Notre capacité d’agréement est similaire à celle de AIM : 66 000 tonnes carcasse annuellement. Nous monterons en puissance progressivement sachant que le carnet de commandes est plein. Les clients sont là. Nous avons des accords commerciaux de 3 à 5 ans et des contrats fermes à ce stade. On veut avancer de manière durable et responsable par rapport à notre environnment.


>> Quelle est la date de démarrage prévue ?


Le Covid a compliqué les choses. Nous prévoyons débuter fin d’année pour l’abattage. Une grande partie du site sera prête dès la fin de l’été mais il nous reste quelques lots de travaux qui demandent plus de temps.  


>> Vous avez lancé des opérations de recrutement. C’est en bonne voie ?


Nous sommes 10 sur le site actuellement. Environ 100 personnes seront embauchées au démarrage. Les recrutements sont lancés. L’équipe « ressources humaines » travaille avec Pôle emploi et les missions locales. On a beaucoup de candidatures spontanées, et pas que des anciens de AIM. On accompagnera les prises de postes par un vaste plan de formation pour que l’ensemble des équipes se remettent dans un nouveau projet. J’attache beaucoup d’importance à faire la transition entre le passé et l’avenir. Pour atteindre notre capacité d’abattage, nous pourrons aller jusqu’à 130 personnes. Mais il faut nous laisser démarrer.


>> Pourquoi s’être tourné vers l’Asie ?


La culture alimentaire est forte en Asie. Les consommateurs veulent mettre le prix sur la qualité des produits. Ils sont intéressés par l’origine Europe et plus spécifiquement l’origine France. On est en accord avec la demande des consommateurs. La Chine veut diversifier ses zones d’approvisionnement. On a une carte à jouer. L’export n’est pas un marché de dégagement. On s’implante sur la durée en travaillant sur des caractéristiques de produits.


>> Le marché chinois est-il sûr ?


En France, on a tendance à considérer que la Chine n’est pas fiable. Or, ce n’est pas le cas. On s’est d’ailleurs inspiré de la manière dont une coopérative, à l’instar d’Isigny sainte Mère a abordé leurs relations même si nous ne sommes pas dans le même secteur d’activité. On ne considère pas la Chine moins fiable que la GMS française. C’est la réalité que connaissent bien tous les opérateurs. Notre portefeuille client est un équilibre entre l’efficacité marché et logistique et le fait de se dé-risquer sur des aléas divers. On ne sera pas mono client ni mono pays.


>> Avec-vous pu prétendre au Plan de relance voulu par le gouvernement ?

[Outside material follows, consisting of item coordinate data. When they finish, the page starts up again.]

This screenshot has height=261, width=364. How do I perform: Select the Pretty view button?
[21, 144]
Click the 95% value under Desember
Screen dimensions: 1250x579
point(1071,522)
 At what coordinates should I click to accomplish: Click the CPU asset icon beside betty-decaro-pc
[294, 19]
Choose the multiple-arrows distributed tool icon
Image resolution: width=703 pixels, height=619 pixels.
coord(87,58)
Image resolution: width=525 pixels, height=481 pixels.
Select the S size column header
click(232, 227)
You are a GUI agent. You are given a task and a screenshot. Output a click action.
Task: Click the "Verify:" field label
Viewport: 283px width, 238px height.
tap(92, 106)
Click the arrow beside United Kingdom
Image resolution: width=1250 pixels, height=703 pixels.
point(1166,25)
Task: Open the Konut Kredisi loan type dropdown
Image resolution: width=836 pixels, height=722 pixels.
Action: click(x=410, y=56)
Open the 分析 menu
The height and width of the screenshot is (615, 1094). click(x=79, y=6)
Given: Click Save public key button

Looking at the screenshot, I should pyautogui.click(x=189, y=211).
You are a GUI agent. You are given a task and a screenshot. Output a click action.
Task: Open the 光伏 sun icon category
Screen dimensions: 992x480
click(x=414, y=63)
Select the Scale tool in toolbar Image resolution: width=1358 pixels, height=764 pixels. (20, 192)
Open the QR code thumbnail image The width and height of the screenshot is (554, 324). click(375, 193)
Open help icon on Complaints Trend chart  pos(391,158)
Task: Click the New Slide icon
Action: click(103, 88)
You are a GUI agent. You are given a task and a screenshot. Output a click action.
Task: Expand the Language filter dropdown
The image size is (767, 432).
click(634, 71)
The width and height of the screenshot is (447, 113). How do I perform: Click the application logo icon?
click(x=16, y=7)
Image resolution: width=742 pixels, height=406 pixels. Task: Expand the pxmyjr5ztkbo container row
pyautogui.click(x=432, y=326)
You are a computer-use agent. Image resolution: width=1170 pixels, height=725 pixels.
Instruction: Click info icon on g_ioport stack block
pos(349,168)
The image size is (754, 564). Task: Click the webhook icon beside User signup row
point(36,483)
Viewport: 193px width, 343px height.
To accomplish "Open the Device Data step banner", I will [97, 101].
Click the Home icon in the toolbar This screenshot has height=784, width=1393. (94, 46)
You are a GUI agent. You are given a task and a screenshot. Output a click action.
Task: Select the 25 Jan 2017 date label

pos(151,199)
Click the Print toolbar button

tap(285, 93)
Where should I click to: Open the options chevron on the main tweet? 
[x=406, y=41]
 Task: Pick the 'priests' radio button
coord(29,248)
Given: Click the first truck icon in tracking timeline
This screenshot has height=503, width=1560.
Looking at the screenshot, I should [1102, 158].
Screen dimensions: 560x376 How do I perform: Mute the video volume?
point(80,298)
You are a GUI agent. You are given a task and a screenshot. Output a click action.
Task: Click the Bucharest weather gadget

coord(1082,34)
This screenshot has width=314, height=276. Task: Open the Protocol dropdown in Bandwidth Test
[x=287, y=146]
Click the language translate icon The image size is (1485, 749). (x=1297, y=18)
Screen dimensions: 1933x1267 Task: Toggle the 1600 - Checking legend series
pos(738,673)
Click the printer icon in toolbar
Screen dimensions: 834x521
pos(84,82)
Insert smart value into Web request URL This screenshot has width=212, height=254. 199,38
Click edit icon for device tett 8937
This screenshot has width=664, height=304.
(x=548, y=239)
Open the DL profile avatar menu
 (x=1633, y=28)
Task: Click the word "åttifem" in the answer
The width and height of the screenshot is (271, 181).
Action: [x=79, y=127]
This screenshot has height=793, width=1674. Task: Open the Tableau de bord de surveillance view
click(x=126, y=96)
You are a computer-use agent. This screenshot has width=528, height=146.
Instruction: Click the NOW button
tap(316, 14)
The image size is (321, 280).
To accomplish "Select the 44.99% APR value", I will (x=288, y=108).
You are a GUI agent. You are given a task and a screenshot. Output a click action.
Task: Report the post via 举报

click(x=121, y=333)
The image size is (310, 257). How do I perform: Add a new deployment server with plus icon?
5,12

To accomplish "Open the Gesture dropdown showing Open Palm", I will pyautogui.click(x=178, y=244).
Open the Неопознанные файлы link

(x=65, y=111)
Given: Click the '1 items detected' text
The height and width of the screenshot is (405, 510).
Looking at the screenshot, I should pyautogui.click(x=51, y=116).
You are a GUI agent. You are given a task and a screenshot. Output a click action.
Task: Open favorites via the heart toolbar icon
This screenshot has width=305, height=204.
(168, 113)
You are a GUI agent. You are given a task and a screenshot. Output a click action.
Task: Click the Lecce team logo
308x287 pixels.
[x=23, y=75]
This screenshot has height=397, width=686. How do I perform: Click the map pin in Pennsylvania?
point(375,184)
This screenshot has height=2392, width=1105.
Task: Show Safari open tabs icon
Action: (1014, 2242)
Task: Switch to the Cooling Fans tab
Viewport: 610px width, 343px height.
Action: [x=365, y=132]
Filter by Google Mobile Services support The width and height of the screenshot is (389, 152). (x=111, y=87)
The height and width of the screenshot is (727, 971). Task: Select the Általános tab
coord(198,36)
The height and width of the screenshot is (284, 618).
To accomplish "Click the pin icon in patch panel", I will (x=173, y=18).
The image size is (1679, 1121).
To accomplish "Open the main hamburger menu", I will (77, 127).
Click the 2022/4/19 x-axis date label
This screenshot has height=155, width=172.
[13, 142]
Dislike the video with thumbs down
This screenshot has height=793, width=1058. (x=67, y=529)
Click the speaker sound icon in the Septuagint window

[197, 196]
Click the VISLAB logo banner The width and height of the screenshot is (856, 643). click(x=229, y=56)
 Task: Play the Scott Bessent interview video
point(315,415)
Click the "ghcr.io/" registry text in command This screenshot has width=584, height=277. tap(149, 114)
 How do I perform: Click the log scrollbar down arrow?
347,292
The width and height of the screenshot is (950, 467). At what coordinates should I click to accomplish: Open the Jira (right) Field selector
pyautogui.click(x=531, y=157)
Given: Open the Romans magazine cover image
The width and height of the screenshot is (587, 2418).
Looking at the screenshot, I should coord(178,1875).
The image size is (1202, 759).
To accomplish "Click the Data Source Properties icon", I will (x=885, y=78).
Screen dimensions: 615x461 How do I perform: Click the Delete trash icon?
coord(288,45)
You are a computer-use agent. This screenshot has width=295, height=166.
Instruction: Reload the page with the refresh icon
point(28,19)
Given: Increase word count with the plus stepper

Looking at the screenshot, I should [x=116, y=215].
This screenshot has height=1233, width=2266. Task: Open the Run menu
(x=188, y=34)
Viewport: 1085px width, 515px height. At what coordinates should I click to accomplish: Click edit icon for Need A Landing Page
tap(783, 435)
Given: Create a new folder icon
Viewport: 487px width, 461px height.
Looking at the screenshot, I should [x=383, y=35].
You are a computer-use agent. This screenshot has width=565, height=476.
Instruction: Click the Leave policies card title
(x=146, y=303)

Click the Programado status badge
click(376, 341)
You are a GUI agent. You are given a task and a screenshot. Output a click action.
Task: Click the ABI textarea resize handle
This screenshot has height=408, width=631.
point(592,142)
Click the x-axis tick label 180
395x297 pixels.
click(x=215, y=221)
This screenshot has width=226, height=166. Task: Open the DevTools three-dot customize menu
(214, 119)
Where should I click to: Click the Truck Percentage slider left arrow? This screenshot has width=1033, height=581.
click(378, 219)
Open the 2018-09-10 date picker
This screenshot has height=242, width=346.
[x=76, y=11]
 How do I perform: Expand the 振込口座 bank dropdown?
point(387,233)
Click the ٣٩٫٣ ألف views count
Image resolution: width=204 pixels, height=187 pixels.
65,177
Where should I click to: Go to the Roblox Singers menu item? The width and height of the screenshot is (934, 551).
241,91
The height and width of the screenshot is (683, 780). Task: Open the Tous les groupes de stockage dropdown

On a déposé un dossier de demande d’aides au titre du plan de modernisation des abattoirs, dès le 15 janvier 2021 . Et nous avons eu un refus d’instruction de la Draaf Normandie au motif que nous créons une unité d’abattage dans une région qui n’en a pas besoin. On est surpris de cette posture politique parce qu’on pensait répondre aux objectifs. On sait que 95 % des porcs sont abattus en dehors de la Normandie. Dont acte.
On a fait des demandes auprès des collectivités pour des avances remboursables. On vient également de déposer un dossier au titre des « Territoires d’industrie » auprès de l’Etat.